BEGIN Excerpt to read
Meal consumption patterns.

An Eating Behaviors Questionnaire (EBQ) was used to measure frequency of main meal intakes and snacking behavior of the adolescent participants [27]. The participants reported the number of days per week (0–7 days) they had their main meals and snacks. The operational definitions of meal intakes were specified in the questionnaire as follows: Breakfast referred to the first meal of the day which covered any food or beverages (except plain water) consumed before 10 AM. Lunch and dinner referred to meals taken between 11 AM to 3 PM and after 5 PM [27]. Snacking was defined as the consumption of any food or beverages (except plain water) between the three main meals [28]. Adolescent participants were considered to skip breakfast/lunch/dinner if they consumed main meals fewer than 7 days per week. Moreover, those who had main meals every day were considered to have a regular breakfast/lunch/dinner intake [28]. The internal consistency of EBQ in this study was acceptable (Cronbach’s alpha = 0.60).

Physical activity levels.
END Excerpt to read
BEGIN Excerpted records
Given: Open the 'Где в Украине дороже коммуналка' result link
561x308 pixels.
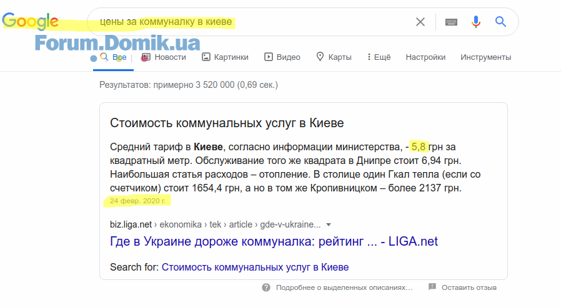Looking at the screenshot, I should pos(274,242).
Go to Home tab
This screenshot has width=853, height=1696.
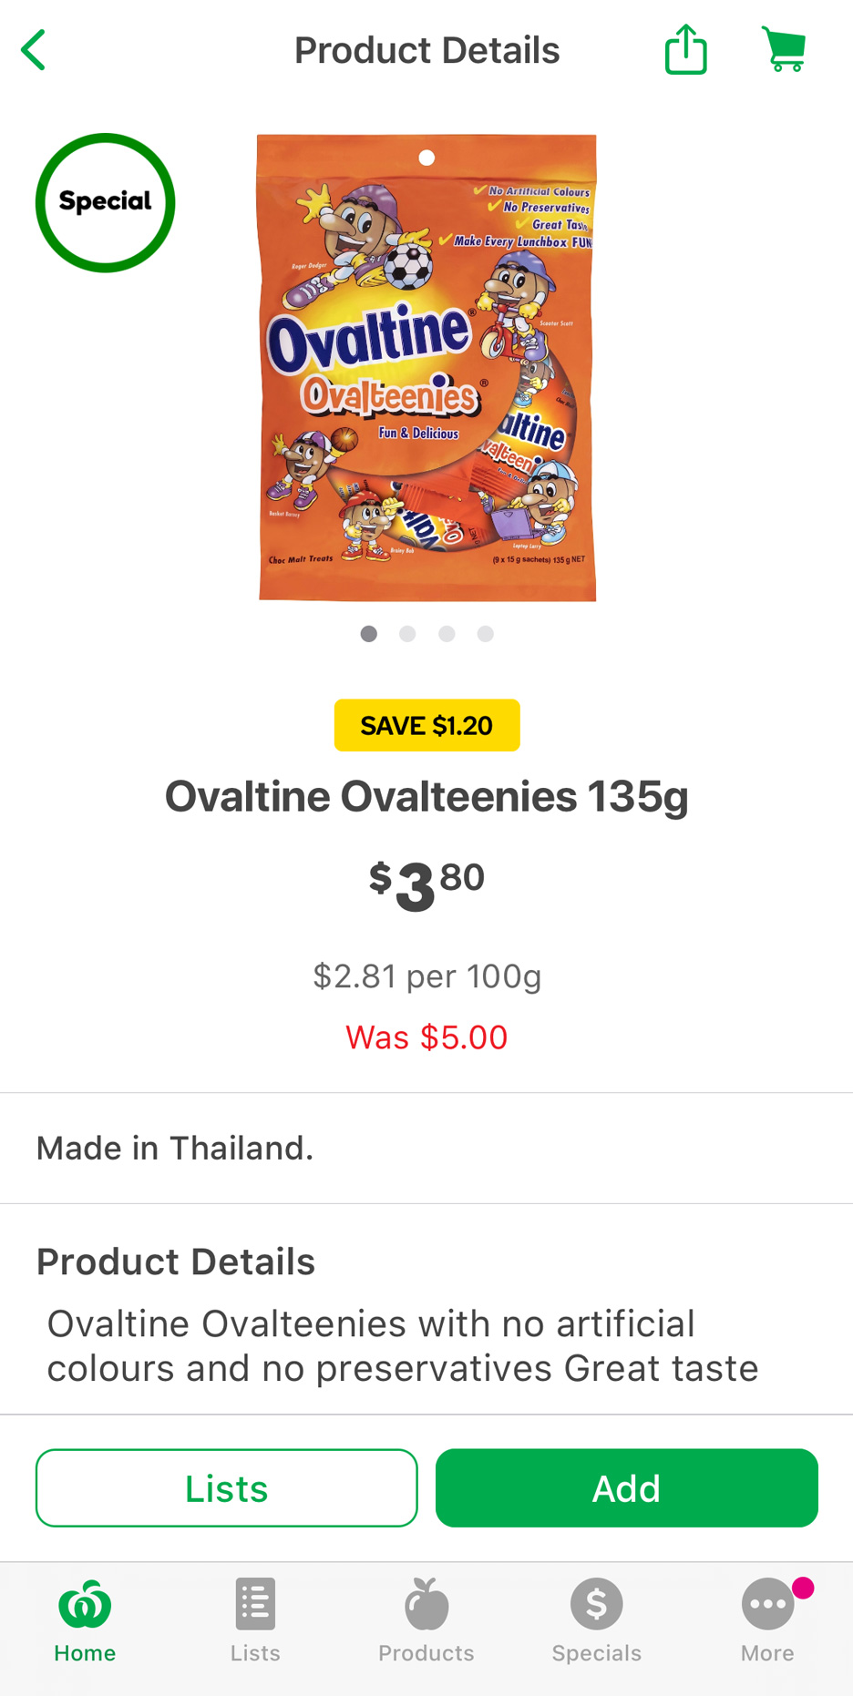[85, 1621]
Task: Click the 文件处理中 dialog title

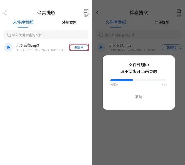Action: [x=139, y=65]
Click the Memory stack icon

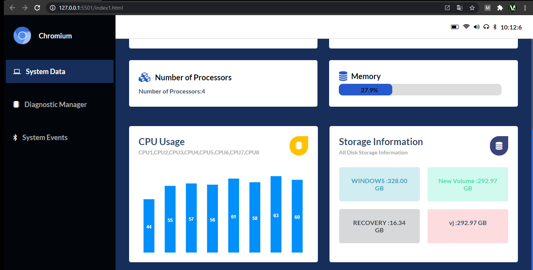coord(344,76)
END Excerpted records
§ **Work instructions**
1. Answer these questions using the meal consumption passage.
(a) What range of days per week did participants report for their main meals and snacks?
(b) Before what time did food or beverages have to be consumed to count as breakfast?
(c) What Cronbach's alpha value is given for the EBQ in this study?
2. Write the paragraph that comes next in the meal consumption passage, under its final heading, "Physical activity levels."
The items are separate material and have no connection to the meal consumption passage.

§ **Outputs for the tasks**
1.
(a) 0–7 days
(b) 10 AM
(c) 0.60

2.
The Physical Activity Questionnaire for Older Children (PAQ-C) was used to measure adolescents’ physical activity levels for one week [29]. The questionnaire had ten items, the first nine items covered activities during physical education classes, leisure time, recess, lunch times, evenings, and weekends, as well as the frequency of daily physical activities. The last item covered unusual activities that prevented adolescents from carrying out their regular activities. Each item was scored using a 5-point scale. Higher scores indicated a higher level of physical activity. The summary activity score was calculated from the mean score of the nine items to classify adolescents into different levels of physical activity: low (1.00–2.33), moderate (2.34–3.66) and high (3.67–5.00) [30]. The internal consistency of PAQ-C in this study was excellent (Cronbach’s alpha = 0.902).

Sleep quality.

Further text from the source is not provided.